Indeed, at present every code with category Cc has the pseudo-name <control>. So we will mostly not allow these to be referred to by name in Inform. (In theory we could read the ISO-10646 comment as if it were a name: here, that would be "END OF TRANSMISSION", which isn't too bad. But "FORM FEED (FF)" and "CHARACTER TABULATION" are less persuasive, and anyway, we don't actually want users to insert control characters into Inform text literals.)

Add to the dictionary of character names5.4 =

    text_stream *index = NULL;
    if (c == Cc_UNICODE_CAT) {
        if (U[CODE_VALUE_UNICODE_DATA_FIELD] == 9) index = I"TAB";
        if (U[CODE_VALUE_UNICODE_DATA_FIELD] == 10) index = I"NEWLINE";
    } else {
        index = name;
    }
    if (index) {
        Dictionaries::create(UnicodeData_lookup, name);
        unicode_lookup_value *ulv = CREATE(unicode_lookup_value);
        ulv->code_point = U[CODE_VALUE_UNICODE_DATA_FIELD];
        Dictionaries::write_value(UnicodeData_lookup, name, (void *) ulv);
    }

This code is used in §5.

§6. Using the Unicode data. The first lookup here is slow, since it requires us to parse the Unicode specification data file.
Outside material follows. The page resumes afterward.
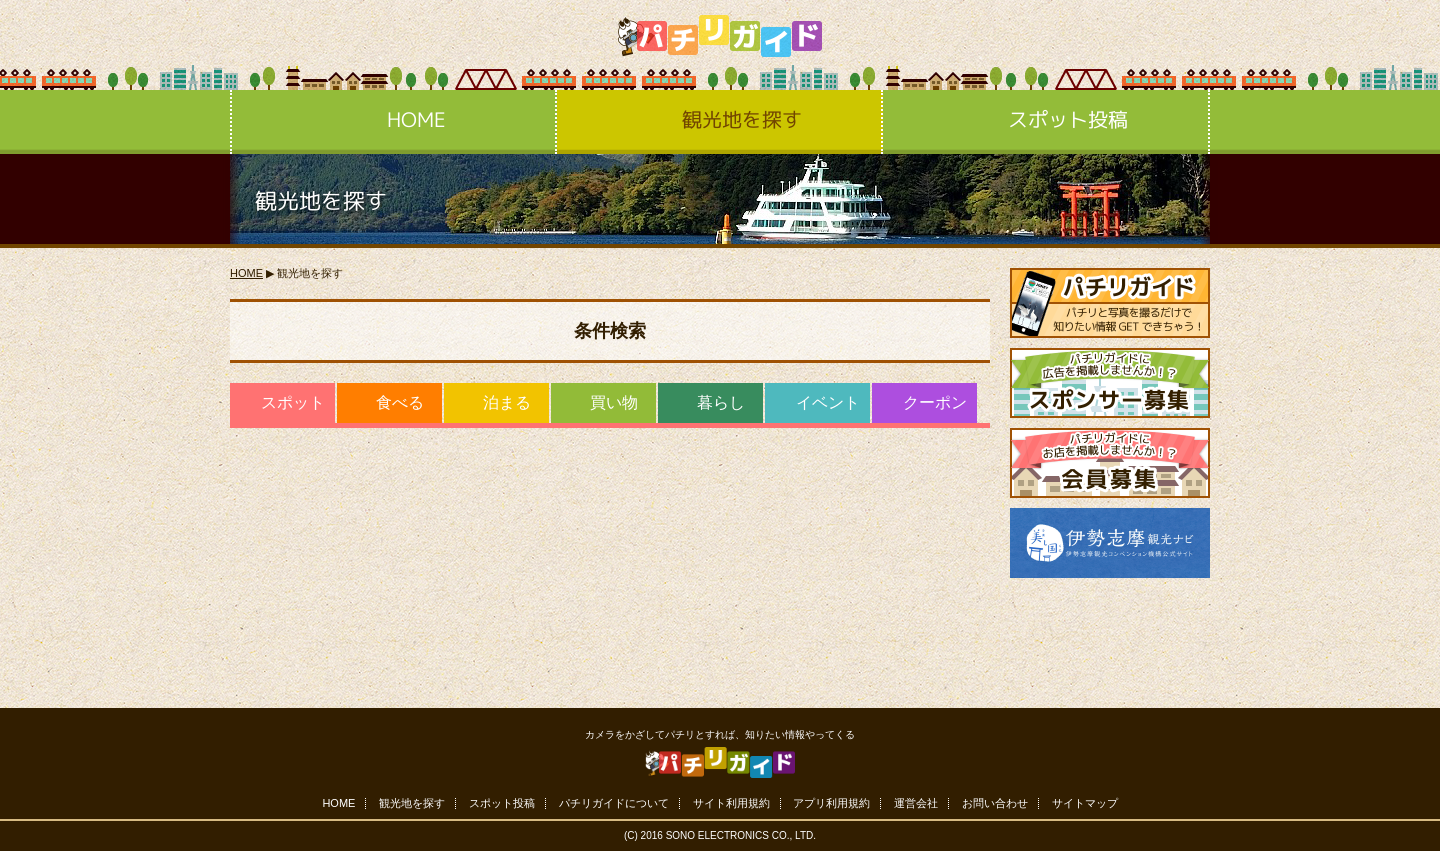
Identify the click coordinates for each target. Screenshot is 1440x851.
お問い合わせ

But after that everything runs quite swiftly.

int UnicodeLiterals::parse(text_stream *N) {
    UnicodeLiterals::ensure_data();
    if (Dictionaries::find(UnicodeData_lookup, N)) {
        unicode_lookup_value *ulv = Dictionaries::read_value(UnicodeData_lookup, N);
        return ulv->code_point;
    }
    return -1;
}

§7. We won't go too far down the Unicode rabbit-hole, but here are functions which may some day be useful:

int UnicodeLiterals::tolower(int C) {
    unicode_point *up = UnicodeLiterals::code_point(C);
    int D = up->tolower;
    if (D >= 0) return D;
    return C;
}
int UnicodeLiterals::toupper(int C) {
    unicode_point *up = UnicodeLiterals::code_point(C);
    int D = up->toupper;
    if (D >= 0) return D;
    return C;
}
int UnicodeLiterals::totitle(int C) {
    unicode_point *up = UnicodeLiterals::code_point(C);
    int D = up->totitle;
    if (D >= 0) return D;
    return C;
}
int UnicodeLiterals::category(int C) {
    unicode_point *up = UnicodeLiterals::code_point(C);
    return up->category;
}